Réforme de la formation des enseignants : le MEN ne recrutera plus que des élèves fonctionnaires de l'enseignement et non pas des professeurs stagiaires
Les propos (1) du président de la République sur la réforme de la formation initiale des enseignants tenus le 5 avril 2024 lors de sa visite d'une école à Paris confirment les grandes lignes déjà dressées depuis le mois novembre 2023 par le MEN. Le concours de recrutement change de nature lourde de signification pour les lauréats. Les CAPES, CAPEPS, CAPET et CAPLP conféraient à leurs lauréats le statut de professeur stagiaire, le nouveau concours ne permet que l'accès à l'ENSP avec seulement le titre d' « élève fonctionnaire » en première année pour y préparer un master « maison » (2). L'installation dans le métier d'enseignant passe donc au second plan devant l'insertion dans la hiérarchie de la fonction publique de droit commun, pour ne pas dire sa caporalisation. La première année de formation, rémunérée finalement à 900 euros au lieu des 1400 euros initialement prévus (3), ne comporte qu'un tiers du temps en établissement scolaire. La formation disciplinaire sera réduite à la portion congrue et fera place à toutes les activités annexes qui sont venues polluer le coeur du métier qui est de dispenser les connaissances et les méthodes d'un champ disciplinaire donné. Ces deux années de formation vont ouvrir davantage le champ aux « sciences de l'éducation » qui sont les grandes gagnantes de cette réforme anti copernicienne où les vieilles lunes pédagogistes gravitent toujours autour de l'Elève, centre du Système scolaire. Les élèves fonctionnaires puis apprentis professeurs devront donc supporter deux années au lieu d'une actuellement les « activités » les plus futiles et inutiles à l'exercice du métier ainsi que les dernières pédagogies à la mode que dénoncent les stagiaires depuis plus de 30 ans et la création des IUFM. Les sciences de l'éducation envahissent même le cycle de licence avec la proposition de « modules de pédagogie » à l'attention des étudiants candidats aux ENSP.
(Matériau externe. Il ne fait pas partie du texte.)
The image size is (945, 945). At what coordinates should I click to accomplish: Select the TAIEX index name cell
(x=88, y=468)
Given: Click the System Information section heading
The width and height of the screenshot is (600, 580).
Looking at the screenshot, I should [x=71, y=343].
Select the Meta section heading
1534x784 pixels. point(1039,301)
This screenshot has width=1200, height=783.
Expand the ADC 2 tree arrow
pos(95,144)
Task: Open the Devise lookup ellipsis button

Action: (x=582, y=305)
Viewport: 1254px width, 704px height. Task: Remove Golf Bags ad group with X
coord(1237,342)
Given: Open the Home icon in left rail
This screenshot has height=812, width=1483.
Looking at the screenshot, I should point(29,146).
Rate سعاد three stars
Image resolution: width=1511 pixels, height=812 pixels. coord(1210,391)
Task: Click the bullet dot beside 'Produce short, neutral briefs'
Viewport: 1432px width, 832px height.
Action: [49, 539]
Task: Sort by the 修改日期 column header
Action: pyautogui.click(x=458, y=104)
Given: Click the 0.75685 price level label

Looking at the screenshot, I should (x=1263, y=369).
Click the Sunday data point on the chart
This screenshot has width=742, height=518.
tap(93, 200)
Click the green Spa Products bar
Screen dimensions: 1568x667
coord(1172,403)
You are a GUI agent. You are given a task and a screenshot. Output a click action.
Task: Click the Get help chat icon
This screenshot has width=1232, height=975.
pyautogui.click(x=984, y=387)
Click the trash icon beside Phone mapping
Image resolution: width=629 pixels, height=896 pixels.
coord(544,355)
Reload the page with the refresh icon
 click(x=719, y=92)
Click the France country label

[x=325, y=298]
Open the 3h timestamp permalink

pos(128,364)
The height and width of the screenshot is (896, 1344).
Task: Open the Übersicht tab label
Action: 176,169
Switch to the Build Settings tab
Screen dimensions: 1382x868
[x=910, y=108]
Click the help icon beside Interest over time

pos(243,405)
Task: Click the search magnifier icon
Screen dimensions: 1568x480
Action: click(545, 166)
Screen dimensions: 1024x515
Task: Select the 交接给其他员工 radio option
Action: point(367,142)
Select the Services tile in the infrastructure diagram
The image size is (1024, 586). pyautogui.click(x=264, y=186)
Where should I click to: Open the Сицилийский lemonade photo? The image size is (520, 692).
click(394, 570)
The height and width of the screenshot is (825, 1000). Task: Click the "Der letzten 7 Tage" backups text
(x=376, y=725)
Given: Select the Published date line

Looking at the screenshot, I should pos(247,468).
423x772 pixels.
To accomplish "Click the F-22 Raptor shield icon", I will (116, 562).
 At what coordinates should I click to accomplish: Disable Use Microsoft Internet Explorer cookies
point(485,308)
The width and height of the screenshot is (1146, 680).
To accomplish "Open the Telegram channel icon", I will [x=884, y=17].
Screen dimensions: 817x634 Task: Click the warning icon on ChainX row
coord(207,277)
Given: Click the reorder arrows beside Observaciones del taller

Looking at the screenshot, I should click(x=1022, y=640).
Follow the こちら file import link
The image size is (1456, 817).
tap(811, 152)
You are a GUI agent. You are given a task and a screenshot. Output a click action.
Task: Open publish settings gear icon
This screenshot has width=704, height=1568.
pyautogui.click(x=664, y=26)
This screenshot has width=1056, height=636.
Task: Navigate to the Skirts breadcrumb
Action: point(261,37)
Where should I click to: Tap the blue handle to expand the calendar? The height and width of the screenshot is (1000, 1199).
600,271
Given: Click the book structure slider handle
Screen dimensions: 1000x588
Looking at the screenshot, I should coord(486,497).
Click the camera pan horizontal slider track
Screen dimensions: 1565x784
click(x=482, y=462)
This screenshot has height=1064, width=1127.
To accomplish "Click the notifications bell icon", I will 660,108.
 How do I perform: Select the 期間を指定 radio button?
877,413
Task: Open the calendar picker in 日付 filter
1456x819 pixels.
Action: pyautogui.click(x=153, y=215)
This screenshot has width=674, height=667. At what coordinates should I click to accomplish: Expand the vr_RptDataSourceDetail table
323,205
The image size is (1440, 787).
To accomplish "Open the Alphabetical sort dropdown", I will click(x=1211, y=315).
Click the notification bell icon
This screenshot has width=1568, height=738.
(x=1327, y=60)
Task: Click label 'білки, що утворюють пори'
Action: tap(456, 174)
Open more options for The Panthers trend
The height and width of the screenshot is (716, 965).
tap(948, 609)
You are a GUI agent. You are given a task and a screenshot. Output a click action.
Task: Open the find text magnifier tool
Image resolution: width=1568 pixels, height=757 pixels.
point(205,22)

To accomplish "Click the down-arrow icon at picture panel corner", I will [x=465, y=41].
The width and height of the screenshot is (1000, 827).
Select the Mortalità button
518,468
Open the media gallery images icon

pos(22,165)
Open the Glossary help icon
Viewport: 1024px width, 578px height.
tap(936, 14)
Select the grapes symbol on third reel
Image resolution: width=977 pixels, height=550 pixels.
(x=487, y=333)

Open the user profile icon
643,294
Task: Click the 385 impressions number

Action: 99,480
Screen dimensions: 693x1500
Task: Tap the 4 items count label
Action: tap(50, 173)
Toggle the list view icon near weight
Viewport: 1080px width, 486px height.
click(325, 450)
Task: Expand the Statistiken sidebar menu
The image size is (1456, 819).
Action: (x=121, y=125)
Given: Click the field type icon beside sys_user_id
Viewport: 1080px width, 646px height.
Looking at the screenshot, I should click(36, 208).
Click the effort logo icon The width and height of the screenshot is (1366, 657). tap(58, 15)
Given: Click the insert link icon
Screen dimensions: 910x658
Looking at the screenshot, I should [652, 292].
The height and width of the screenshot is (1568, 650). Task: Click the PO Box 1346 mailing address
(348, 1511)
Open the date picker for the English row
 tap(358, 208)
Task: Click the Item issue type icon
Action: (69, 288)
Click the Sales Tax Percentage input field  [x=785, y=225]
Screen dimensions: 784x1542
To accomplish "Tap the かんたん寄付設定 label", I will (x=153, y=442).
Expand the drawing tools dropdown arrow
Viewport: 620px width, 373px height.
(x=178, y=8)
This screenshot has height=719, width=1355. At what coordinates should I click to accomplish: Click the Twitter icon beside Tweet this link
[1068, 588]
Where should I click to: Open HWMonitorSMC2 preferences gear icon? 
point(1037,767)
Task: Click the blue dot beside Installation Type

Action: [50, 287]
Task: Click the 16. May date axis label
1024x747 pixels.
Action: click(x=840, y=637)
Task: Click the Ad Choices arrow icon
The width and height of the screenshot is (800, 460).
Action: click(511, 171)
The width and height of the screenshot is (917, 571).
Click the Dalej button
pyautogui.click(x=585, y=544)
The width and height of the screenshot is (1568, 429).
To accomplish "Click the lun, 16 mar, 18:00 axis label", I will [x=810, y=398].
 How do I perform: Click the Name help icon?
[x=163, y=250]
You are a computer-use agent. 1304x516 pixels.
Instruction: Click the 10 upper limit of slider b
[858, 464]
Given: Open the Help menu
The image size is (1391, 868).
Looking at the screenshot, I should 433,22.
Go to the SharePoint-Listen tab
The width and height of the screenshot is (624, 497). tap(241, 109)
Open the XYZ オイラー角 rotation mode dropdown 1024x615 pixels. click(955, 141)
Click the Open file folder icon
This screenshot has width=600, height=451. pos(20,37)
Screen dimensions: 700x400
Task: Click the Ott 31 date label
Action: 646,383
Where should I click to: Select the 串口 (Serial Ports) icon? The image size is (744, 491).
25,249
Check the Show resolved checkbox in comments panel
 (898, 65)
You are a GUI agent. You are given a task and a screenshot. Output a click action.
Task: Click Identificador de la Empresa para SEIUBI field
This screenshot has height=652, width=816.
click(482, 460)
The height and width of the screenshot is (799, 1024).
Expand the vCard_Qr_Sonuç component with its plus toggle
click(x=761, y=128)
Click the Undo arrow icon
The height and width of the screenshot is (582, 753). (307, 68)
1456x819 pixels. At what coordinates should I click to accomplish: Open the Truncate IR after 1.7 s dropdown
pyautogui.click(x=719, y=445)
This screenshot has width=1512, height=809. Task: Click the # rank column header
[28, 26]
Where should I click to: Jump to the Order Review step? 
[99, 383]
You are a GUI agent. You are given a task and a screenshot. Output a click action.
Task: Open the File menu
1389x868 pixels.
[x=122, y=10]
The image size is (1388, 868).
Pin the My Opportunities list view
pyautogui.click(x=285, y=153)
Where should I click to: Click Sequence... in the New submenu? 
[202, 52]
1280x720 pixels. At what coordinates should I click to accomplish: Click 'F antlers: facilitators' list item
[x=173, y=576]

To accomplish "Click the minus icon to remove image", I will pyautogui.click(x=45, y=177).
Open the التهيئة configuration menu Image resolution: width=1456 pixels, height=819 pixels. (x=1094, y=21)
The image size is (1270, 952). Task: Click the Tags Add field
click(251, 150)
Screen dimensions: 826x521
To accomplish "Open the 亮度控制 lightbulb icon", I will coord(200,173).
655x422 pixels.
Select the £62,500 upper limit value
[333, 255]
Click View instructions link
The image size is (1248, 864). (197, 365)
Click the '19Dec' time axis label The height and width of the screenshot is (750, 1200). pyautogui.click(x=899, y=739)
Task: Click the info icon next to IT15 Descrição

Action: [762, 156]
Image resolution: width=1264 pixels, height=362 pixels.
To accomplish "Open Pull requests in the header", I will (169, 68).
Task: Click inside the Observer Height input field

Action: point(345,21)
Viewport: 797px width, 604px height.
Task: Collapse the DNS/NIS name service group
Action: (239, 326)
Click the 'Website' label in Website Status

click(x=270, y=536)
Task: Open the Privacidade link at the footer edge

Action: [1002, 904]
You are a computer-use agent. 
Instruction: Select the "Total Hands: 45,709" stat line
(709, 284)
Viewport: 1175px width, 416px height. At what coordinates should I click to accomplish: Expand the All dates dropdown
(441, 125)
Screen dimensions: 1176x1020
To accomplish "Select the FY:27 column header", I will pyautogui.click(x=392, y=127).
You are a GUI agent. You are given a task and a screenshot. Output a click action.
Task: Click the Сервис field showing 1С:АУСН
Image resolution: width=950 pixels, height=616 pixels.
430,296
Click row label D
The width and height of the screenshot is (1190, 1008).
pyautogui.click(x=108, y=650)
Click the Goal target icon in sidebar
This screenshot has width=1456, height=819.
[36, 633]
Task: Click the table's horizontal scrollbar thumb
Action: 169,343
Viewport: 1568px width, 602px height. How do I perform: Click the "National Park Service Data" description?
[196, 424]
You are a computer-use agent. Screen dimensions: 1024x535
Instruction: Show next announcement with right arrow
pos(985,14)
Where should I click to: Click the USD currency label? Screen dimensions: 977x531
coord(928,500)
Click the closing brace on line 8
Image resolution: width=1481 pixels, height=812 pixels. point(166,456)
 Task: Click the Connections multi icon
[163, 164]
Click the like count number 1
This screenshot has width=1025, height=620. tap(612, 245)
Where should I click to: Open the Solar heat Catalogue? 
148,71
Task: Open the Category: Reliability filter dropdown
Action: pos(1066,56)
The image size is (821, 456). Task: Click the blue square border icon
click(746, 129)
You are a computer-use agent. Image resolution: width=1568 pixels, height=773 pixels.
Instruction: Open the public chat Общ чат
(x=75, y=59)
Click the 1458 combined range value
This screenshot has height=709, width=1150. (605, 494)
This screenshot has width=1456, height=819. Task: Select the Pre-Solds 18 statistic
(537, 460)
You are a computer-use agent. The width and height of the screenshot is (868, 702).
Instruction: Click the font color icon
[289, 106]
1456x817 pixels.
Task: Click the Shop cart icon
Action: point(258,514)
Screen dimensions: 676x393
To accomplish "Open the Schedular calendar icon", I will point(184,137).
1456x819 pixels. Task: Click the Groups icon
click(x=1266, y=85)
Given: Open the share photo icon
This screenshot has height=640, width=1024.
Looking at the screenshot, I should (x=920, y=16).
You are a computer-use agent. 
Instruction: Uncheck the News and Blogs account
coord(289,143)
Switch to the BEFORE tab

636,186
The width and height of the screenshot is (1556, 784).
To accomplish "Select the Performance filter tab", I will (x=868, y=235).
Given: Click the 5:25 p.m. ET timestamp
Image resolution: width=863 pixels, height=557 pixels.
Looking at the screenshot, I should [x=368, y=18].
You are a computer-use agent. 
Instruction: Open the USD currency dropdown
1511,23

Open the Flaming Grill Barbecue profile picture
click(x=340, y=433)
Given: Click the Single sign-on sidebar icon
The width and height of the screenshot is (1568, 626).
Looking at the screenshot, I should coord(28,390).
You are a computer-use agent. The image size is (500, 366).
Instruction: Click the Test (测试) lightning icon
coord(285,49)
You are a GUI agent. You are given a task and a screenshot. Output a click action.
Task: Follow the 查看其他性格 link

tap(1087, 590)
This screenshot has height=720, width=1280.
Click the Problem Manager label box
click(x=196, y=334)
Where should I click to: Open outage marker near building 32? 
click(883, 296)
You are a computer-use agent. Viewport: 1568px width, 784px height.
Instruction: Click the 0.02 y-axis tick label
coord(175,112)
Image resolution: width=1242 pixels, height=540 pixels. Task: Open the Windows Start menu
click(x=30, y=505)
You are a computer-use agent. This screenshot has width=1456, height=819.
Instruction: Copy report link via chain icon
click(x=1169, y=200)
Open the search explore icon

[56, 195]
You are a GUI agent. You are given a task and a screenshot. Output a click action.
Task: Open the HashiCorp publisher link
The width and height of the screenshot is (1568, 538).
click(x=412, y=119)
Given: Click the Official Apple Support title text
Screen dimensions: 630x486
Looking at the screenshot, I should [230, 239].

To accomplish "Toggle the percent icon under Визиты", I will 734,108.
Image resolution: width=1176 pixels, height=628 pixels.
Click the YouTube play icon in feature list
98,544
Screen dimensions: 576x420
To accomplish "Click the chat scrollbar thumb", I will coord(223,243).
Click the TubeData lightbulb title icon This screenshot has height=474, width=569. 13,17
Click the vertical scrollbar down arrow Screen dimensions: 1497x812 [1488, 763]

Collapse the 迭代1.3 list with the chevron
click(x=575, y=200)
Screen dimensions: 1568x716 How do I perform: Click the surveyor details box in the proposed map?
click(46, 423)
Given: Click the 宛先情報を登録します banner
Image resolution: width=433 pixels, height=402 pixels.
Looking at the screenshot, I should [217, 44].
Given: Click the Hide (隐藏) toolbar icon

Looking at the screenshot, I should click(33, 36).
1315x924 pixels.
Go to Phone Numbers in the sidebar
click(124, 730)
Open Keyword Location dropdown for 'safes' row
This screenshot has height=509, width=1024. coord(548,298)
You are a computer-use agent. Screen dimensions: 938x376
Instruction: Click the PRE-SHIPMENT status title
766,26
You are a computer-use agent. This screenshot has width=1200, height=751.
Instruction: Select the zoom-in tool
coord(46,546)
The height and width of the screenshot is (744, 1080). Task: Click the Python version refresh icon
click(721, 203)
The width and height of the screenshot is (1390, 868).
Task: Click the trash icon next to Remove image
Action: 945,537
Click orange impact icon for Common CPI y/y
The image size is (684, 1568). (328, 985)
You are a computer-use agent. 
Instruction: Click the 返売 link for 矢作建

Loin de constituer un bouleversement redouté par le réseau des INSPE (4), cette réforme consacre au contraire son renforcement, au simple prix d'un n-ième changement de nom dont ces structures ont l'habitude, et invalident déjà les propos du Président qui assurait le 5 avril qu'il s'agissait d'un « nouveau paradigme, d'une nouvelle gouvernance, de nouveaux formateurs, de nouvelles méthodes ». Il est impossible de croire que cette promesse présidentielle de changement radical pourra se faire en aussi peu de temps (d'ici la rentrée 2024 !) avec d'autres personnels que ceux déjà en place dans les futurs ex INSPE et les inévitables « spécialistes » en « sciences de l'éducation » des universités qui pontifient depuis plus de trente ans dans les avatars successifs des anciens IUFM.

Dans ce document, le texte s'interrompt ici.